— Requirement —
The entries below must be reproduced exactly; their pictures are not part of the copy.

#### Record excerpts

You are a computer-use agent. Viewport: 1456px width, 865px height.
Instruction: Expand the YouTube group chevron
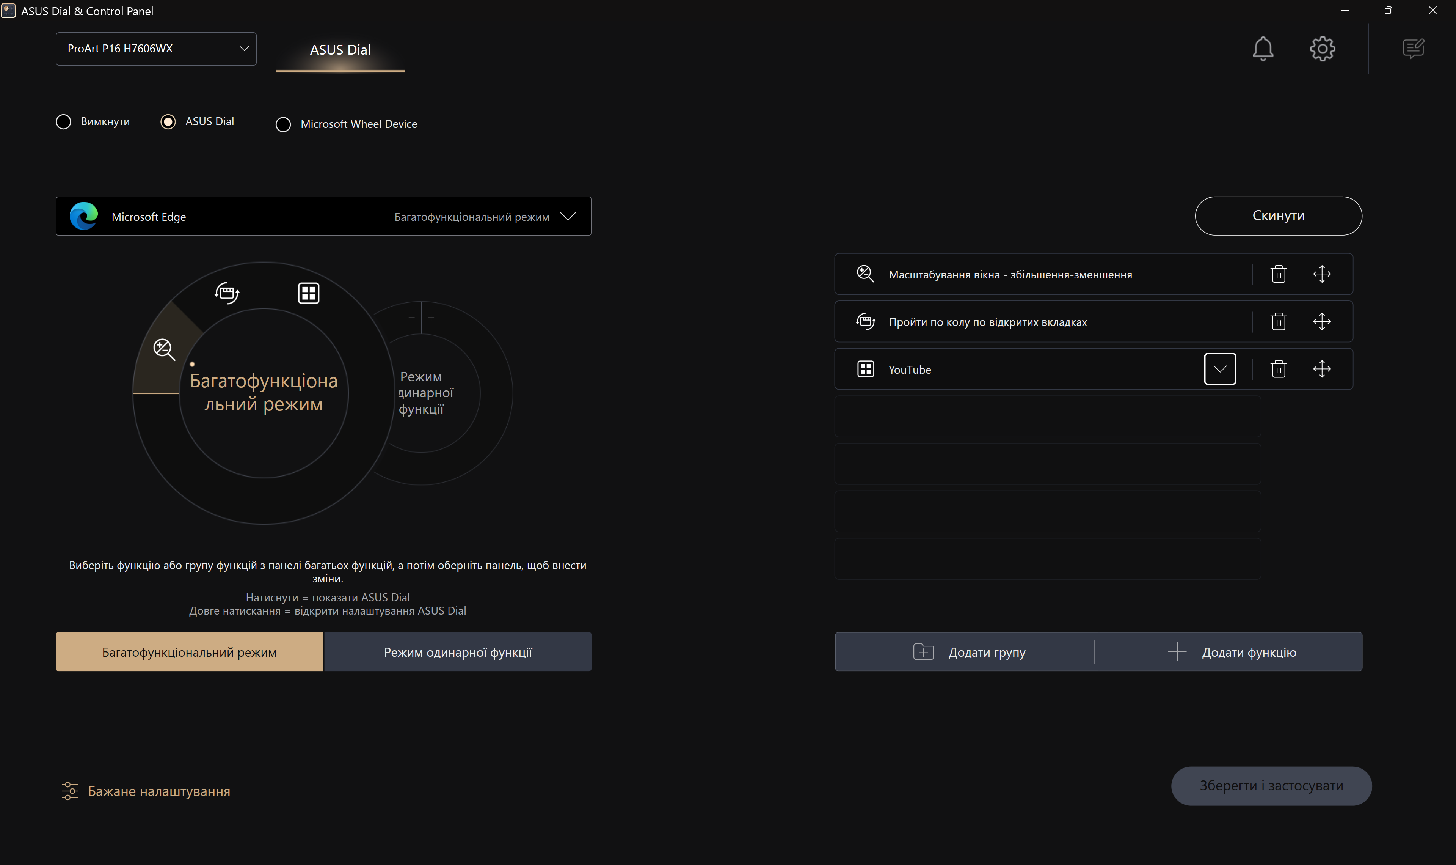tap(1220, 369)
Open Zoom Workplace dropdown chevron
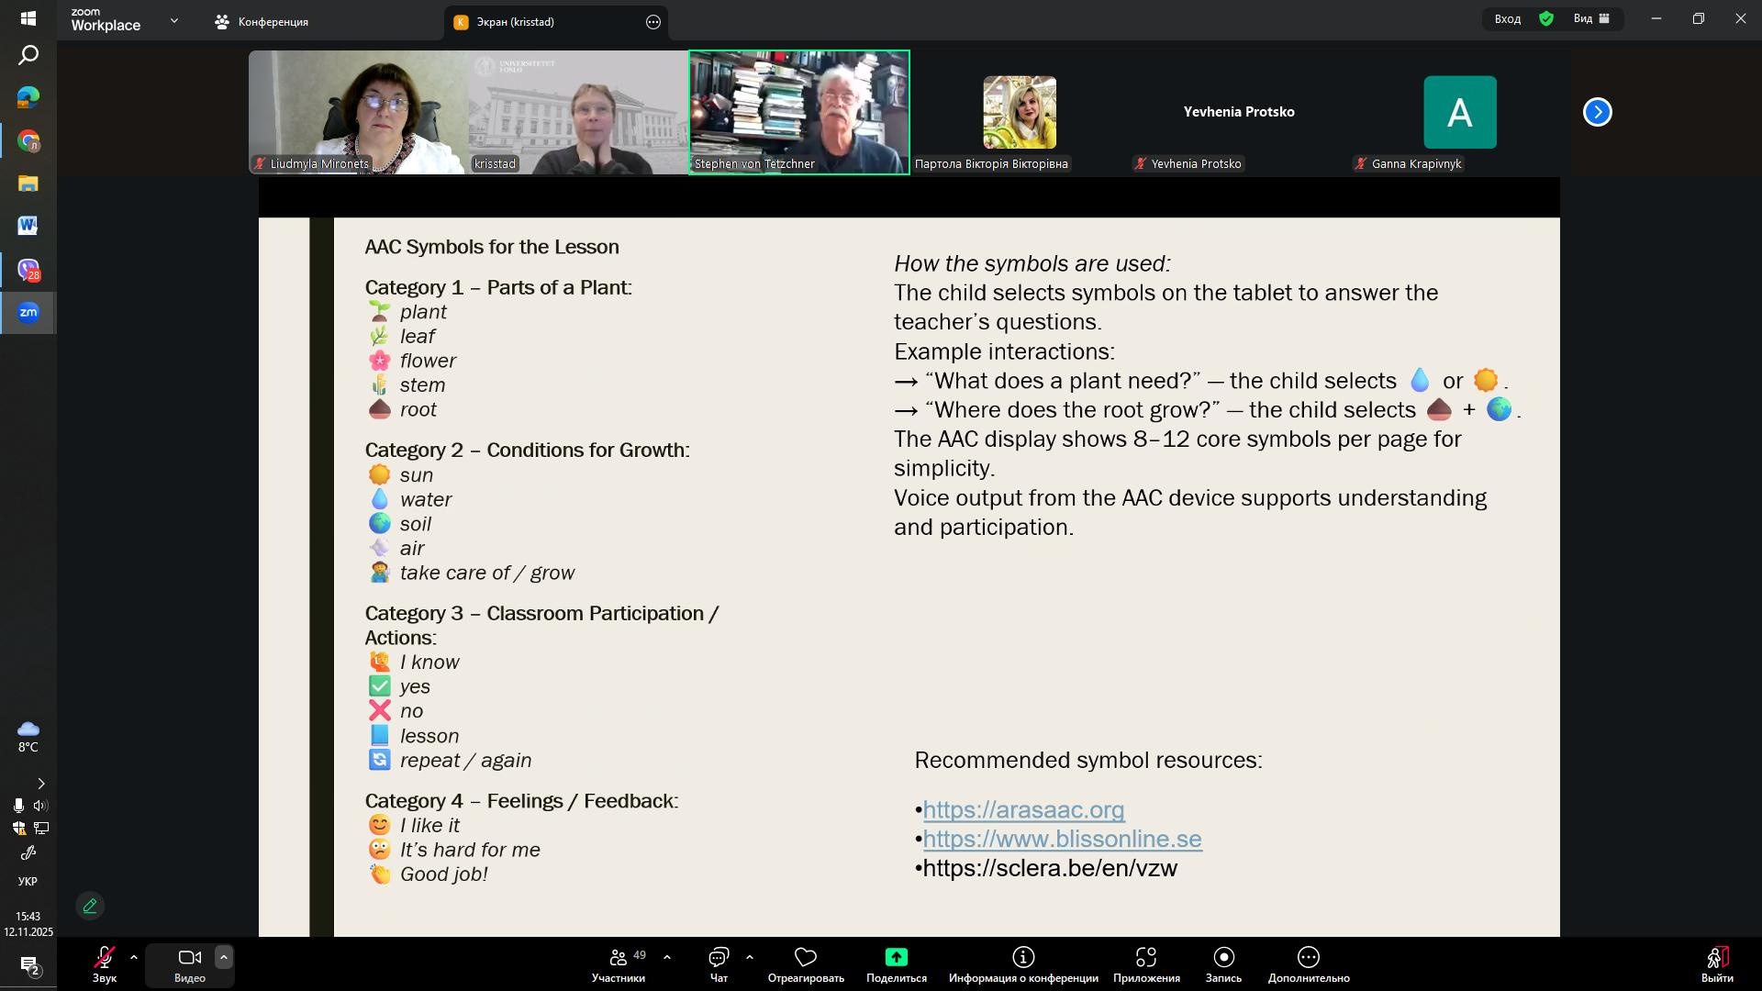 pyautogui.click(x=174, y=20)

########

— Answer to the problem —
You are a computer-use agent. Viewport: 1456px width, 865px height.
Instruction: Expand the YouTube group chevron
tap(1220, 369)
Open Zoom Workplace dropdown chevron
 pyautogui.click(x=174, y=20)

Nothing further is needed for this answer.